Researchers used references of physicians in plot summaries, keywords and casting credits to search IMDb.com for movies released between 1990 and 2020. They coded movie and physician characteristics, including gender of physician characters, writers, directors and producers, and assigned binary gender categories using names, corresponding photographs and film scenes. Similarly, they categorized race and ethnicity of lead physician characters as either white or other race and ethnicity by visual inspection.
Researchers used the age of each actor at the time of movie release to estimate lead physician character age and manually reviewed the portrayed age of the physician character.

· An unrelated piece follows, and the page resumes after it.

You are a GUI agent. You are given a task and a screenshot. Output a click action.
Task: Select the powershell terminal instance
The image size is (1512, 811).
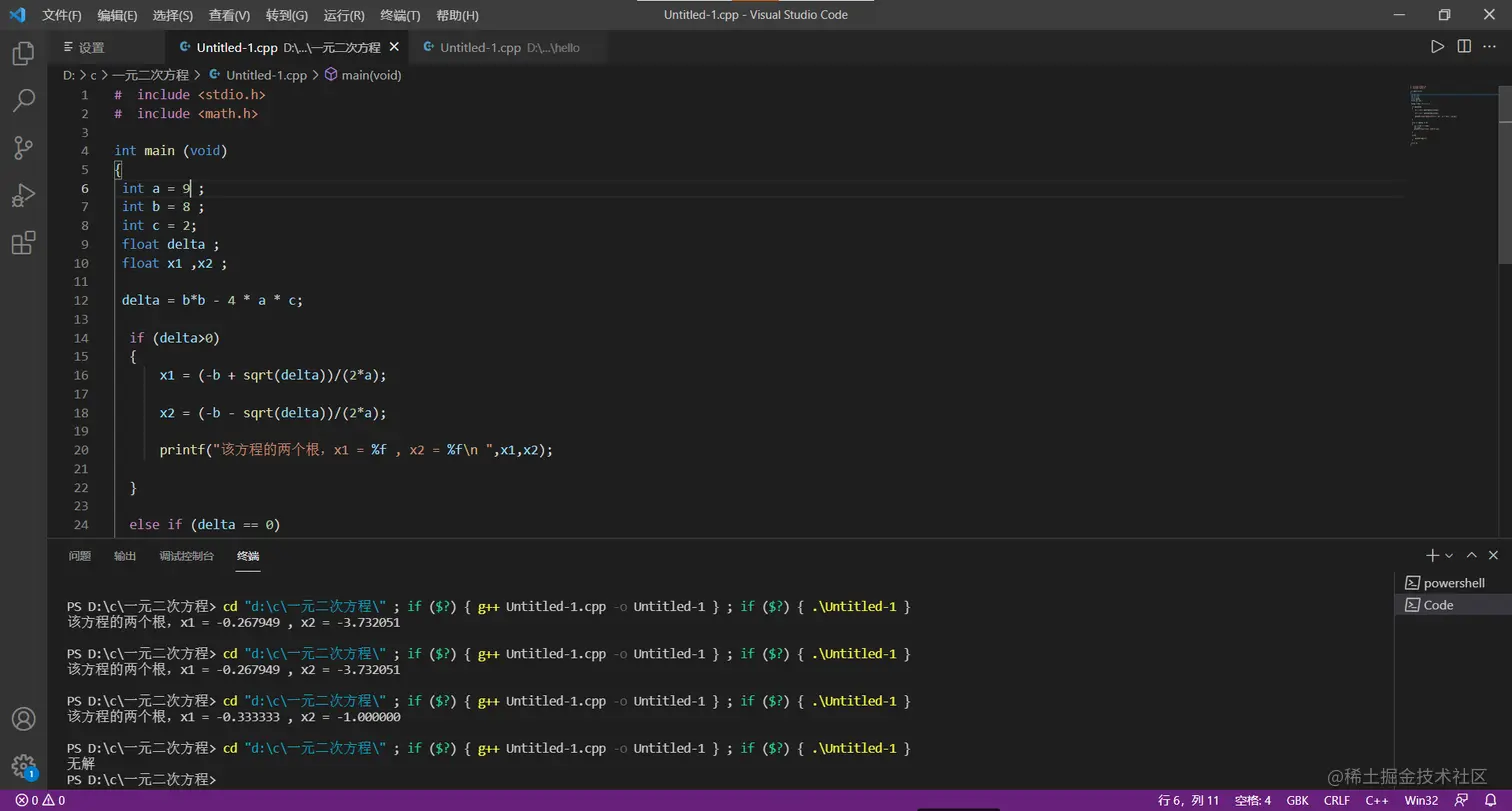click(1453, 583)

They additionally used a two-sided Cochran-Armitage test to evaluate time trends for the percentage of women physician characters, and Fisher exact and chi-square tests as well as bivariate and multivariable logistic regression models to identify factors associated with a movie depicting at least one woman physician character.
Female physician characters
Overall, women composed 18.6% (n = 426) of physician characters compared with 81.4% (n = 1,869) men.
Results showed that the percentage of female physician characters significantly increased per decade, from 16.6% from 1990 to 1999 to 18.6% from 2000 to 2009 and 20.8% from 2010 to 2020 (P = .04).
However, researchers found that the majority of movies (71.5%) depicted physicians exclusively as men, whereas movies that portrayed at least one woman physician character ranged from 27.8% to 29.1% per decade studied.
Moreover, of the 61.3% of movies that depicted only one physician, men composed 83.1%. Conversely, movies that depicted multiple physicians included at least one female physician character (46.8% vs. 16.9%; P < .001).
In addition, movies with lead physician characters appeared more likely to include at least one woman compared with those with physicians as less visible roles (46.5% vs. 26.9%; P < .001).
Of the 99 movies (8.1%) with a physician character lead, 22 (22.2%) included a female physician character (median age, 38 years; 90.9% white) vs. 77 (77.8%) that included a male physician character (median age, 44 years; 90.9% white).
Results of multivariable analyses showed factors associated with including at least one female physician character included higher physician count (OR = 4.41; 95% CI, 3.36- 5.79), physician as the lead (OR = 1.71; 95% CI, 1.09- 2.68), higher proportion of women writers (OR = 1.65; 95% CI, 1.03-2.65) and movie rating of R vs. movie rating of G or PG (OR = 0.58; 95% CI, 0.34-0.99).
“We also found that people of color were vanishingly rare in movie roles depicting physicians,” Jagsi said. “Moreover, women’s representation didn’t increase in the way that women’s participation in the medical profession did during the past 3 decades — women comprise more than half of today’s medical students in the U.S., and more than one-third of practicing physicians. However, among physician characters in movies, even in the most recent movies we studied, the percentage of women among physician characters appeared more reflective of the demographics of the profession more than one-quarter of a century ago.”
Researchers reported limitations of the study, including the potential that the data set did not capture all instances of physicians depicted in movies, the binary description of gender and race, and subjectivity in assigning demographic characteristics.
Disheartening results
“You can’t be what you can’t see,” Jagsi told Healio. “It was particularly disheartening to see how infrequently women and people of color were physician characters in G- and PG-rated movies intended for those who might be starting to define their professional aspirations. We plan to continue research to understand what factors might contribute to entrenched stereotypes that make it more difficult for current doctors to do their jobs and the full talent pool for future doctors to envision themselves in that key role.”